CARRERA ESPECTACULAR
Rudisha bate el récord del mundo de 800 en presencia de Coe
Dieciséis años duró el récord de 800 de sir Sebastian Coe, presidente del comité organizador de estos Juegos. Su sucesor, el danés de origen keniano Wilson Kipketer, lo retuvo otros 13 hasta que llegó David Rudisha y lo superó hace un par de temporadas. Anoche, con Coe en la grada del estadio de Stratford, lleno como siempre, Rudisha, de 23 años, fue el primer hombre en bajar de 1.41 minutos, liderando la carrera de principio a fin, cubriendo la primera vuelta en 49.28 segundos y finalizando en 51.63 la segunda. Total: 1:40.91, nueva plusmarca mundial.
Rudisha hizo de liebre involuntaria al resto de los finalistas, que sumaron dos récords nacionales, cuatro marcas personales y la plusmarca mundial júnior para Nijel Amos, un corredor de Botsuana que finalizó segundo con 1.41.73. ¡Y todavía no ha cumplido los 18 años!

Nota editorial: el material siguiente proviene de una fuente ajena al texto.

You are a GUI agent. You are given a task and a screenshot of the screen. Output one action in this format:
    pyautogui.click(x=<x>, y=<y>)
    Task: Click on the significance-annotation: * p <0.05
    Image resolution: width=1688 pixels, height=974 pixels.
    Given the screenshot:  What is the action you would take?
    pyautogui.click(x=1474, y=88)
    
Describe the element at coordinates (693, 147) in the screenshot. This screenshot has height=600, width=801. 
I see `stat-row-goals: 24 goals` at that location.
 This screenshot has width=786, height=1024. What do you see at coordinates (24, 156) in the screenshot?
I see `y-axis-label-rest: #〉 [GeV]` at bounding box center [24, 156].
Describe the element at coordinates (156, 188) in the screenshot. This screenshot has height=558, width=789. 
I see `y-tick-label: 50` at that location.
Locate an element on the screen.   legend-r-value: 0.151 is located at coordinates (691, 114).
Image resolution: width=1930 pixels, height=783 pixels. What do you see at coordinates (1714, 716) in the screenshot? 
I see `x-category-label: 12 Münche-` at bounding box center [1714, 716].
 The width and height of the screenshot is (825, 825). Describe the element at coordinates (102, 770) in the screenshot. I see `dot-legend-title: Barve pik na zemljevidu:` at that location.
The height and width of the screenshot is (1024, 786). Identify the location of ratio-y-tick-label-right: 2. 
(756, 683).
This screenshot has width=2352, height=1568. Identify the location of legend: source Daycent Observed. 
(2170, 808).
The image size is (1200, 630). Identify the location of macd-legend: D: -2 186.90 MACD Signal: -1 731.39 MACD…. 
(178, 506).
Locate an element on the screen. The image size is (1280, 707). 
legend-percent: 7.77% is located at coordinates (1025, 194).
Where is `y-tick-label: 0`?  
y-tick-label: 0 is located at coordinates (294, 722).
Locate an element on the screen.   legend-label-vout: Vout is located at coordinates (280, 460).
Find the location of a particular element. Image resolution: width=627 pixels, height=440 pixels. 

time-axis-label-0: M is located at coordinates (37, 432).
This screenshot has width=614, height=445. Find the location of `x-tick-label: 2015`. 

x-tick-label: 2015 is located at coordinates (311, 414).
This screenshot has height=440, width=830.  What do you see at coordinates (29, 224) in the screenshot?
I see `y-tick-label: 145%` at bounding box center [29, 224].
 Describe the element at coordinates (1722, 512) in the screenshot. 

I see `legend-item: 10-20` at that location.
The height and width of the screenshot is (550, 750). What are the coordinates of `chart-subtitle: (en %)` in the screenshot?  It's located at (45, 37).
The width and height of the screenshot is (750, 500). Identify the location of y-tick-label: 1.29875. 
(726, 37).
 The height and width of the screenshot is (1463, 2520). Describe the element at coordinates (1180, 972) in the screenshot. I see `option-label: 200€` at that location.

Sin duda, esta ha sido la mejor carrera de 800 de la historia, inolvidable por sus resultados pero también por la estremecedora galopada de Rudisha, preparado por el religioso irlandés Colm O’Connel en Itén, Kenya, descubridor del talento de Wilson Kipketer antes de que este se nacionalizara en Dinamarca tras su matrimonio con una danesa.
Zancadas como poesía
«Su zancada es como una poesía», afirma Tom Payne, un cazatalentos británico que vive seis meses al año en Itén junto a Saint Patricks, la escuela dirigida por O’Connel en la que estudió Rudisha, un masai atípico. Sin duda, el biotipo de este atleta y su estilo de carrera impresionan por su elegancia y armonía.
En Itén, una pequeña localidad al borde del Rift Valley, a 2.400 metros de altitud, se concentran cerca de un millar de corredores kenianos aspirantes a campeones olímpicos o mundiales, o simplemente a ganadores de alguno de los maratones mejor premiados del mundo. El lugar reúne a atletas de cualquier parte del globo, como el británico de origen somalí Mo Farah, flamante campeón olímpico de 10.000, atraídos por las extraordinarias condiciones que ofrece para entrenar la larga distancia. Rudisha, capitán de la selección keniana, es su mejor reclamo.